§ Directive
Copy out every one of the following records word for word, leaving nothing out.

§ Provided information

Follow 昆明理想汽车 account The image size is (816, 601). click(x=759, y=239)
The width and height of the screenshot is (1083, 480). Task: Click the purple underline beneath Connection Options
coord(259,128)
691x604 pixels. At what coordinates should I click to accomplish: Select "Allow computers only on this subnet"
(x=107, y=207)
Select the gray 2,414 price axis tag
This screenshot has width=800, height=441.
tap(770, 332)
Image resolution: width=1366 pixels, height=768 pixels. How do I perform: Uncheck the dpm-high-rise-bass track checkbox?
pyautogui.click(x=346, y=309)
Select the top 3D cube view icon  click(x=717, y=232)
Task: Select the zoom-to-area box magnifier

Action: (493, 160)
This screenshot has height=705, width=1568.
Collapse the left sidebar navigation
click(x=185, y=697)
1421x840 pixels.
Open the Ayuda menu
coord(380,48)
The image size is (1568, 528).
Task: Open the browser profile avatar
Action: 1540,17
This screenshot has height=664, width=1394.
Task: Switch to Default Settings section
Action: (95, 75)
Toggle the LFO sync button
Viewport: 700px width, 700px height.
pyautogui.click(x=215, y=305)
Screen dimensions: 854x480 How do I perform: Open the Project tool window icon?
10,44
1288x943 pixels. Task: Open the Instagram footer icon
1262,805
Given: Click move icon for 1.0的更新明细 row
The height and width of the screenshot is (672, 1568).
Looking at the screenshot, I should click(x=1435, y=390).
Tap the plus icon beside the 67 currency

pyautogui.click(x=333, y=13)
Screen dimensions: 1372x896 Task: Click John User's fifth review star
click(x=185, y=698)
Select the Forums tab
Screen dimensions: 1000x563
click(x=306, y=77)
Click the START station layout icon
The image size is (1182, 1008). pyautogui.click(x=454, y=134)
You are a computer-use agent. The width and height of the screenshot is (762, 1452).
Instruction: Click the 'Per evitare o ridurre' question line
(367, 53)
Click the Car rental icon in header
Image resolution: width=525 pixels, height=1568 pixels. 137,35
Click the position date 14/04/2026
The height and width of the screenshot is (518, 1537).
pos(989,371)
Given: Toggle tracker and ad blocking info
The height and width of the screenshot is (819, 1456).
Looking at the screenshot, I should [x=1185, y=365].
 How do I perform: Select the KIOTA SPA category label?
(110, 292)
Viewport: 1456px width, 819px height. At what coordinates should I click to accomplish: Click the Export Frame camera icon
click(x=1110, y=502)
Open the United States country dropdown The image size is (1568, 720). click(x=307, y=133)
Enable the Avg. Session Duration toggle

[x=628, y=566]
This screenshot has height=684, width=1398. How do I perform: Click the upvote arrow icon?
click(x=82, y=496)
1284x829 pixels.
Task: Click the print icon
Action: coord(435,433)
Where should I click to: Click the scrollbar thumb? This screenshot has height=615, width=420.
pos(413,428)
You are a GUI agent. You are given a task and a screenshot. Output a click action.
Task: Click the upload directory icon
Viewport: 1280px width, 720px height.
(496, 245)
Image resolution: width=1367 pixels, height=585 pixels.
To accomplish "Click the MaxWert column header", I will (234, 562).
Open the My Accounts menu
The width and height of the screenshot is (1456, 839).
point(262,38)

§ Completed task
Follow 昆明理想汽车 account The image size is (816, 601). click(x=759, y=239)
The width and height of the screenshot is (1083, 480). Task: Click the purple underline beneath Connection Options
coord(259,128)
691x604 pixels. At what coordinates should I click to accomplish: Select "Allow computers only on this subnet"
(x=107, y=207)
Select the gray 2,414 price axis tag
This screenshot has width=800, height=441.
tap(770, 332)
Image resolution: width=1366 pixels, height=768 pixels. How do I perform: Uncheck the dpm-high-rise-bass track checkbox?
pyautogui.click(x=346, y=309)
Select the top 3D cube view icon  click(x=717, y=232)
Task: Select the zoom-to-area box magnifier

Action: (493, 160)
This screenshot has height=705, width=1568.
Collapse the left sidebar navigation
click(x=185, y=697)
1421x840 pixels.
Open the Ayuda menu
coord(380,48)
The image size is (1568, 528).
Task: Open the browser profile avatar
Action: 1540,17
This screenshot has height=664, width=1394.
Task: Switch to Default Settings section
Action: (95, 75)
Toggle the LFO sync button
Viewport: 700px width, 700px height.
pyautogui.click(x=215, y=305)
Screen dimensions: 854x480 How do I perform: Open the Project tool window icon?
10,44
1288x943 pixels. Task: Open the Instagram footer icon
1262,805
Given: Click move icon for 1.0的更新明细 row
The height and width of the screenshot is (672, 1568).
Looking at the screenshot, I should click(x=1435, y=390).
Tap the plus icon beside the 67 currency

pyautogui.click(x=333, y=13)
Screen dimensions: 1372x896 Task: Click John User's fifth review star
click(x=185, y=698)
Select the Forums tab
Screen dimensions: 1000x563
click(x=306, y=77)
Click the START station layout icon
The image size is (1182, 1008). pyautogui.click(x=454, y=134)
You are a computer-use agent. The width and height of the screenshot is (762, 1452).
Instruction: Click the 'Per evitare o ridurre' question line
(367, 53)
Click the Car rental icon in header
Image resolution: width=525 pixels, height=1568 pixels. 137,35
Click the position date 14/04/2026
The height and width of the screenshot is (518, 1537).
pos(989,371)
Given: Toggle tracker and ad blocking info
The height and width of the screenshot is (819, 1456).
Looking at the screenshot, I should [x=1185, y=365].
 How do I perform: Select the KIOTA SPA category label?
(110, 292)
Viewport: 1456px width, 819px height. At what coordinates should I click to accomplish: Click the Export Frame camera icon
click(x=1110, y=502)
Open the United States country dropdown The image size is (1568, 720). click(x=307, y=133)
Enable the Avg. Session Duration toggle

[x=628, y=566]
This screenshot has height=684, width=1398. How do I perform: Click the upvote arrow icon?
click(x=82, y=496)
1284x829 pixels.
Task: Click the print icon
Action: coord(435,433)
Where should I click to: Click the scrollbar thumb? This screenshot has height=615, width=420.
pos(413,428)
You are a GUI agent. You are given a task and a screenshot. Output a click action.
Task: Click the upload directory icon
Viewport: 1280px width, 720px height.
(496, 245)
Image resolution: width=1367 pixels, height=585 pixels.
To accomplish "Click the MaxWert column header", I will (234, 562).
Open the My Accounts menu
The width and height of the screenshot is (1456, 839).
point(262,38)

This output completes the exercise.